Dr. Carlos Busso's work analyzed the limitations in solely detecting emotions from speech or facial recognition, and presented the benefits of using both modalities at the same time.
Dr. Carlos Busso, assistant professor of electrical engineering in the Erik Jonsson School of Engineering and Computer Science, is the inaugural recipient of a 10-Year Technical Impact Award given by the Association for Computing Machinery International Conference on Multimodal Interaction.
The award was given for Busso’s work on one of the first studies about audiovisual emotion recognition. The work analyzed the limitations in solely detecting emotions from speech or facial recognition, and discussed the benefits of using both modalities at the same time.
“We were not just combining the modalities to get better performance,” Busso said. “We looked at why you get better performance.”
The paper has been cited about 380 times, he said.
With a background in speech processing, Busso began his doctoral studies at the University of Southern California in 2004. He studied how other modalities can complement speech processing.
“I have always been interested in human communication,” Busso said. “Not only what we say, but how we say it — the subtle, nonverbal behaviors that we express to others make a big difference in what we are communicating.”
The five areas of an actress studied for facial recognition of emotions.
Take the emotions of happiness and anger. With speech processing alone, they can be easily confused — both emotions are characterized by behaviors such as shorter inter-word silence, higher pitch and dramatic increases of energy.
“We have a lot of trouble distinguishing between the two if you only listen to audio, but when you see a smile on the face, that makes the whole difference,” Busso said. “In our study, we demonstrated which emotions are likely to be confused using only one modality, and we fused them together and found that you get more accurate emotion classification.”
In the study, funded by the National Science Foundation and the U.S. Army, an actress read 258 sentences demonstrating four emotions: happiness, sadness, anger and a neutral state. They used a microphone to record audio, extracting features related with the fundamental frequency and intensity, and a motion capture system to record the facial motion data — capturing detailed facial muscle activity of the subjects as she expressed her emotions. The emotions were analyzed using audio and facial expression separately, and then a fusion of the two modalities.

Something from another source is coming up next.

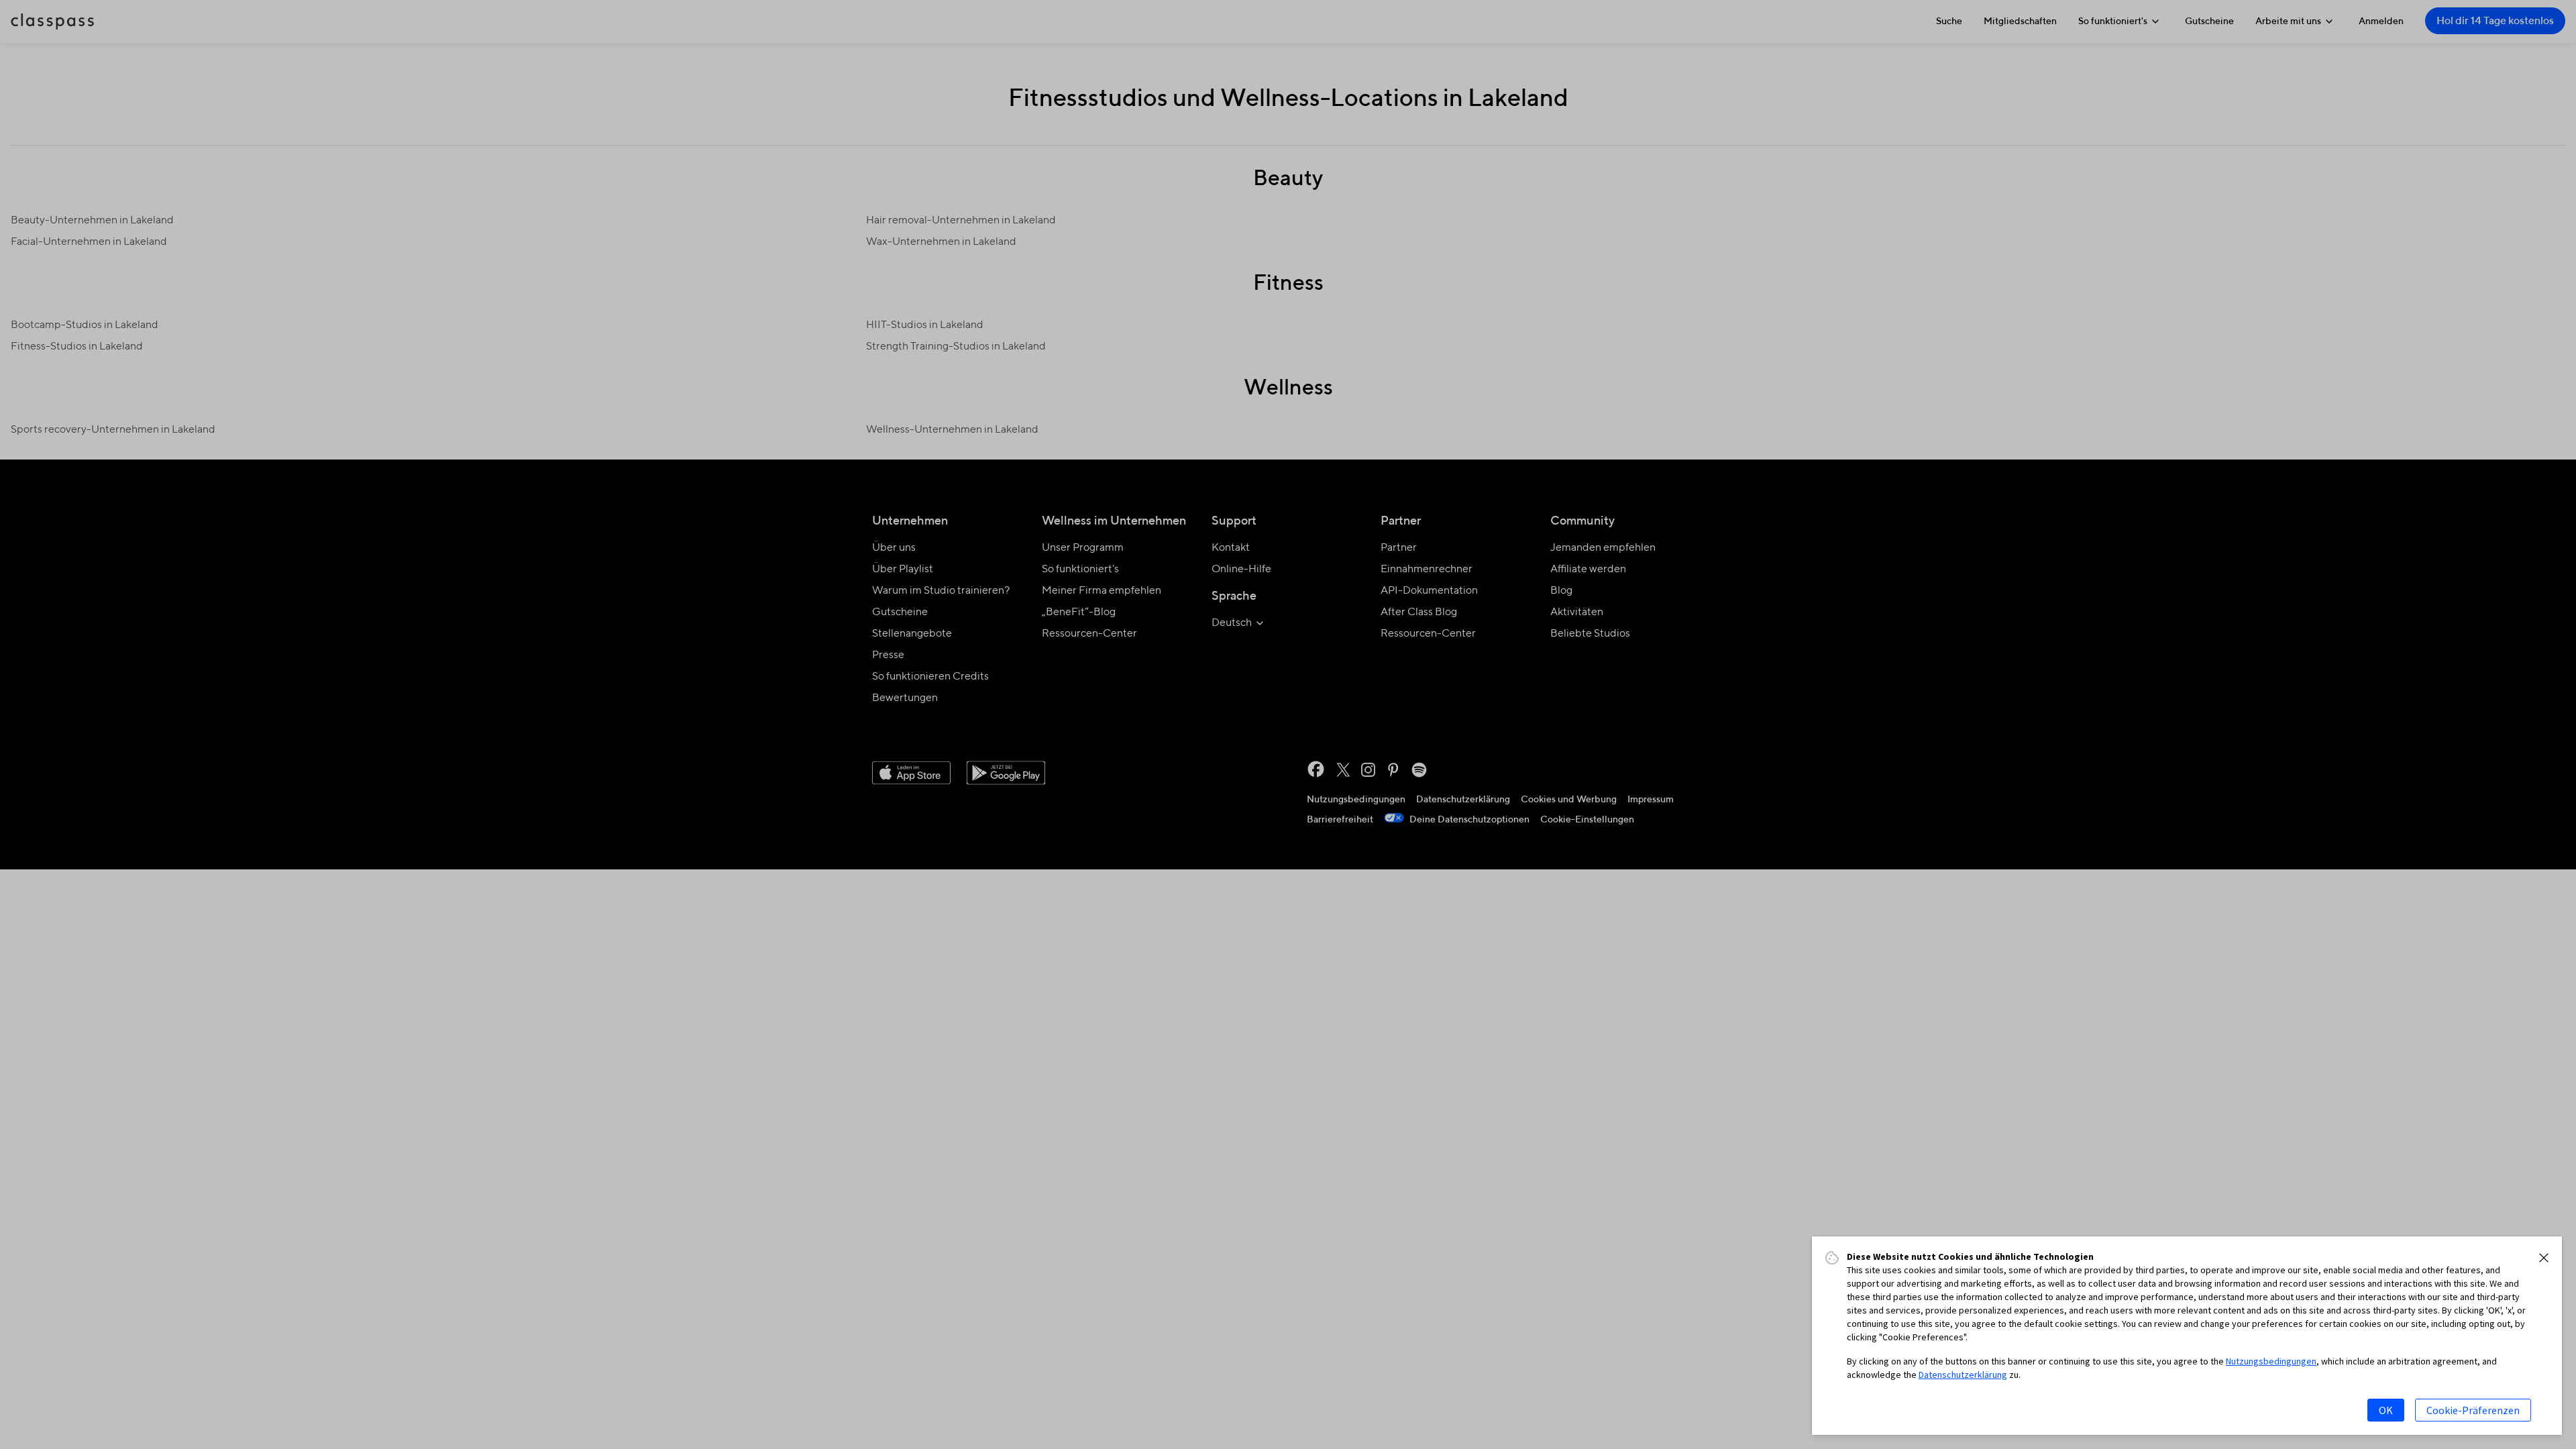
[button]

Some of the more interesting findings of the study included that the cheek area gives valuable information for emotion classification, and that eyebrows, which were widely used in facial expression recognition, give lower classification performance.
The researchers noted that the best fusion techniques depended on the application and that the modalities can also provide complementary information when one audio or facial expression is limited — such as if someone is wearing a beard, mustache or glasses, or when a sound signal is not reliable. Also, a pair of emotions that are confused in only one modality can be resolved using audiovisual fusion.

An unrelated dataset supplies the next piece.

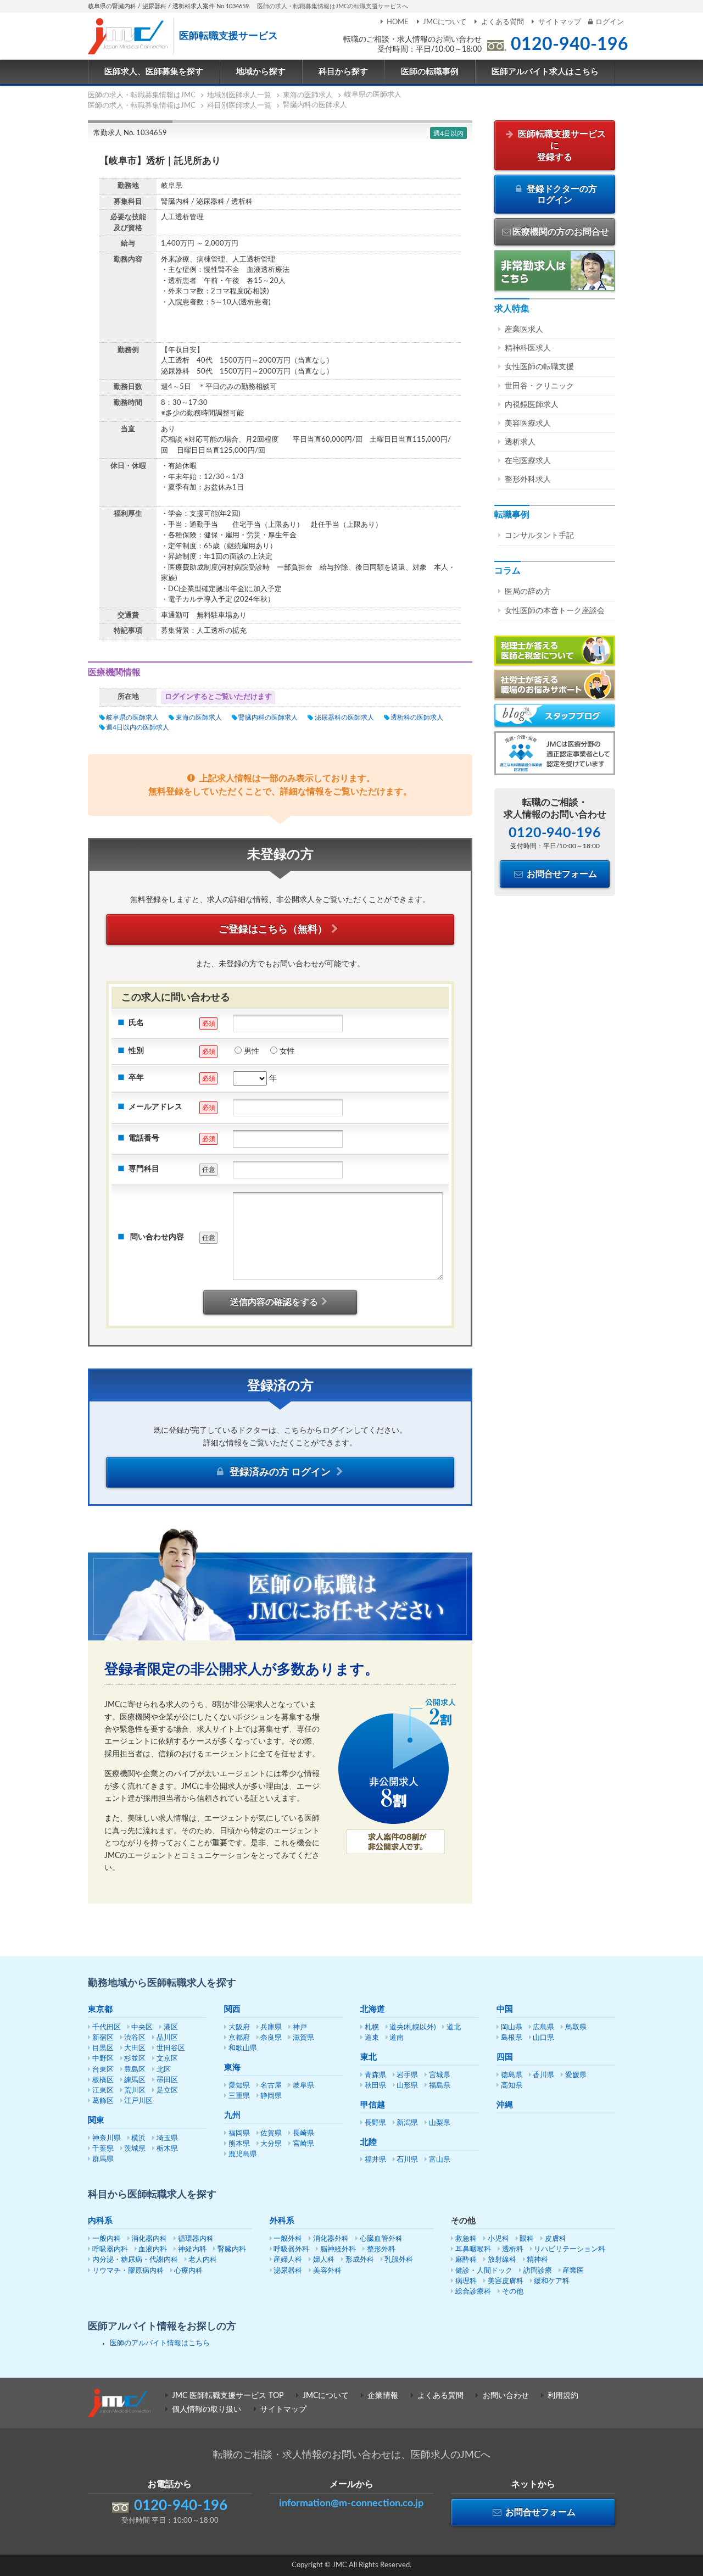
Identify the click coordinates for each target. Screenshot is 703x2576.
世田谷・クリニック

About 10 years ago, human computer interaction studies were limited to either speech or facial recognition, and applications were mostly limited to telemarketing — determining whether customers were satisfied with call agents, Busso said.
Today, applications for human computer interaction are on the rise and there is gaining interest in the field, as evidenced in recent years by the establishment of the Institute of Electrical and Electronics Engineers’ Transactions on Affective Computing, which is solely dedicated to understanding emotions from a computational perspective; a biannual conference on affective computing; and more sessions at speech processing conferences on emotions.
Future applications of the work could include medical practitioners using human computer interaction with patients suffering from depression or Parkinson’s disease to better assess whether therapies are helping improve mood and certain behaviors; with entertainment to track the reaction of video game players; and in security and defense to highlight potential threats in situations where threatening behaviors are displayed or people are highly emotional.
Busso became the inaugural recipient of the award in late 2014. As the inaugural recipient, the paper was chosen from all other 10-year old papers submitted to the International Conference on Multimodal Interaction (ICMI).
“It wasn’t until a couple of years ago that a co-author mentioned to me that our paper was ICMI’s most-cited at that time,” Busso said. “It is nice to be recognized, but I am more proud of the influence the paper has had in the area over 10 years, and is still having today.”